Matt Cook's screenplay doesn't skimp on the gangster movie stereotypes. There are nods here to Michael Mann, Goodfellas, James Ellroy and even 1940s film noir. Brilliant young Flemish cinematographer Nicolas Karakatsanis shoots the film in an edgy and frenetic fashion, with constant reframing and use of handheld camera. For all the complexities, the premise here is simple enough.

A crew of corrupt cops and former soldiers led by Michael Atwood (Chiwetel Ejiofor in action man mode) are carrying out heists on behalf of Russian-Israeli mobsters (hence predictable jokes about the "Kosher Nostra").

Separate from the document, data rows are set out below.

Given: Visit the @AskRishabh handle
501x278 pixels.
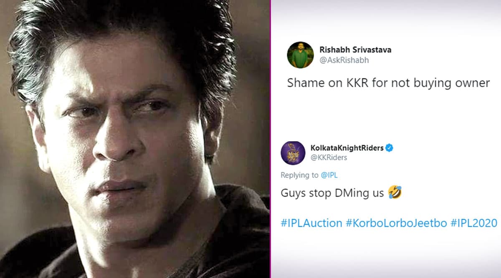Looking at the screenshot, I should 344,60.
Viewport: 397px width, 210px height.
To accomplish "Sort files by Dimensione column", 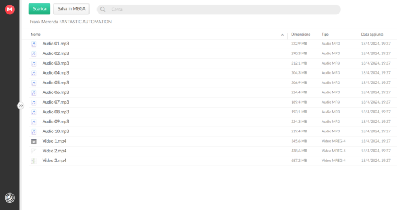I will 301,34.
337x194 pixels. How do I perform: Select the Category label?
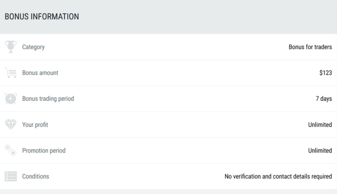coord(33,47)
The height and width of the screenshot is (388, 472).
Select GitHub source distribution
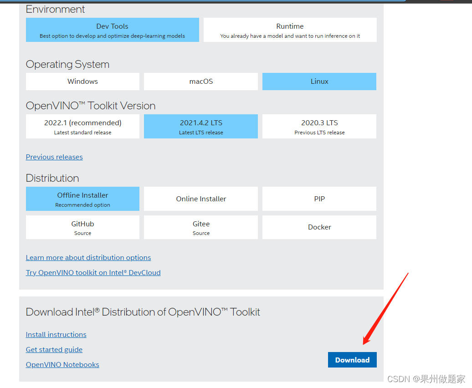point(82,227)
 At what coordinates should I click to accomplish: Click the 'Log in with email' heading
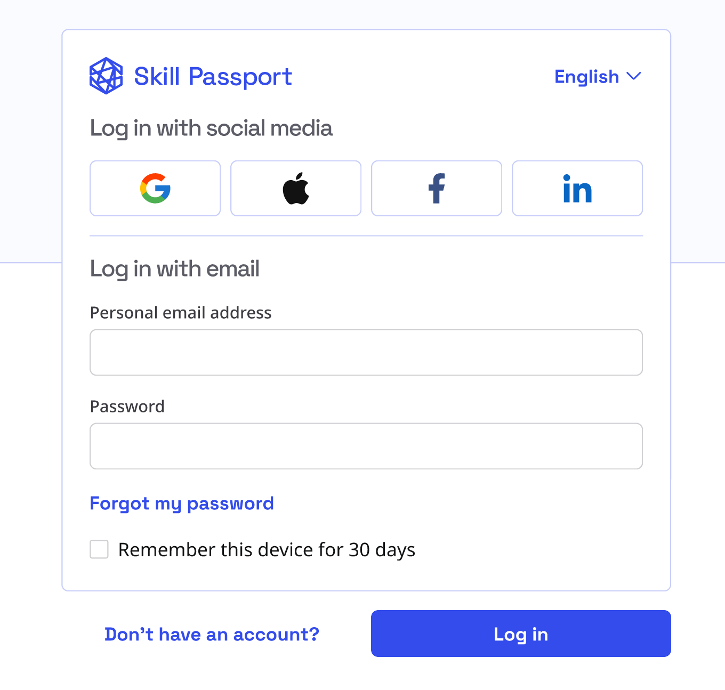175,269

The queen pin of these thugs is Irina Vlasov, played by Kate Winslet in memorably over the top fashion with a thick Russian accent that not even Meryl Streep could have topped. Imagine Rasputin crossed with Cruella de Vil and you'll come close to her essence. Anthony Mackie is a not very trustworthy cop. Casey Affleck is his new partner. Harrelson is Affleck's uncle, a hard-bitten, worldly wise cop with a sixth sense for sniffing out corruption.

The film has all the ingredients you'd find in any perfectly serviceable, perfectly forgettable B movie – the chases, the blackmail, the shoot-outs. It is just hard to understand why a director and actors of such distinction are tackling such hackneyed material.

On television, The Shield and The Wire have covered similar territory in much more effective fashion.